Najważniejsze informacje:
- Eksperci twierdzą, że w kwestii bezpieczeństwa na drogach koniecznie jest wprowadzenie jeszcze kilku znaczących zmian.
- Obniżenie limitów prędkości. Eksperci twierdzą, że to ostatni sposób na zmniejszenie liczby wypadków na drogach.
- Skuteczniejsze od ograniczeń prędkości oraz urządzeń należących do systemu CANARD będzie jedynie zwężenie ulic.
Przeczytaj również:
Fotoradary i odcinkowe pomiary prędkości zarejestrowały prawie milion wykroczeń!
Zaraz po wprowadzeniu pierwszych zmian w taryfikatorze statystyki potwierdziły, że realnie wpłynęły one na spadek liczby wypadków. Kierowcy jednak szybko przyzwyczaili się do wysokich kar finansowych, a powrót kursów reedukacyjnych sprawił, że po spadkowym trendzie nie ma już nawet śladu, co pokazał początek 2024 roku. Konrad Romik, sekretarz Krajowej Rady BRD, podkreślił, że w styczniu i lutym liczba wypadków wzrosła o ponad 6% względem ubiegłego roku. Liczba zabitych wzrosła o 2,4%, a rannych o 8%. To jednak nie koniec, bo zdecydowanie więcej było kolizji (+23%).
Pierwotny spadek miał związek oczywiście z diametralnymi zmianami w samym taryfikatorze, a także systematycznie rozwijanym systemem CANARD. Kierowcy czuli nad sobą widmo wysokich mandatów, a zmiany w kwestii pierwszeństwa pieszych sprawiły, że szczególnie w mieście zmotoryzowani wyjątkowo pilnowali się obowiązujących limitów prędkości. Od najbardziej surowych nowelizacji minęło już jednak trochę czasu i do nowych zasad zdecydowana większość zdążyła się już przyzwyczaić. Dodatkowo ponownie piraci drogowi mogą uczestniczyć w kursach reedukacyjnych i tym samym usunąć ze swojego konta 6 punktów. Czy to właśnie przyzwyczajenie sprawiło, że liczba wypadków ponownie rośnie?
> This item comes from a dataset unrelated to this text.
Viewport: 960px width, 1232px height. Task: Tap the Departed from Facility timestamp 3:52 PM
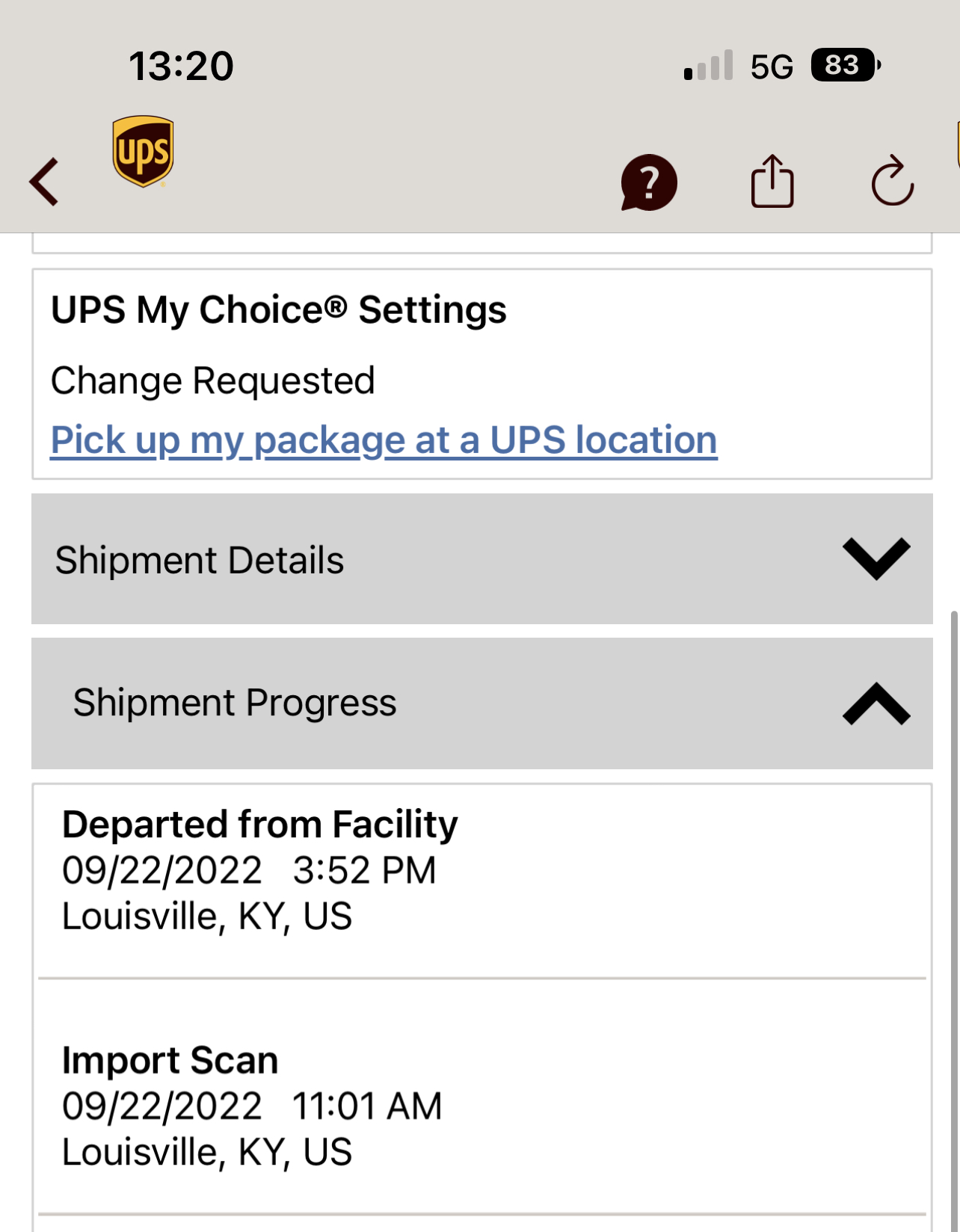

Eksperci są przekonani, że bezpieczeństwo na drogach mogłoby wzrosnąć, ale koniecznie jest obniżenie limitów prędkości i propozycja ta nie dotyczy jedynie szybkości w terenie zabudowanym, ale również na drogach ekspresowych i autostradach. To jednakże najbardziej łagodny krok w kwestii zmniejszenia liczby wypadków, gdyż prof. Stanisław Gaca jest przekonany, że najbardziej skutecznym batem na piratów drogowych byłoby zwężenie ulic w szczególnie niebezpiecznych miejscach, do których zaliczyć możemy chociaż przejścia dla pieszych i jeszcze większa liczba systemów nadzoru nad ruchem drogowym.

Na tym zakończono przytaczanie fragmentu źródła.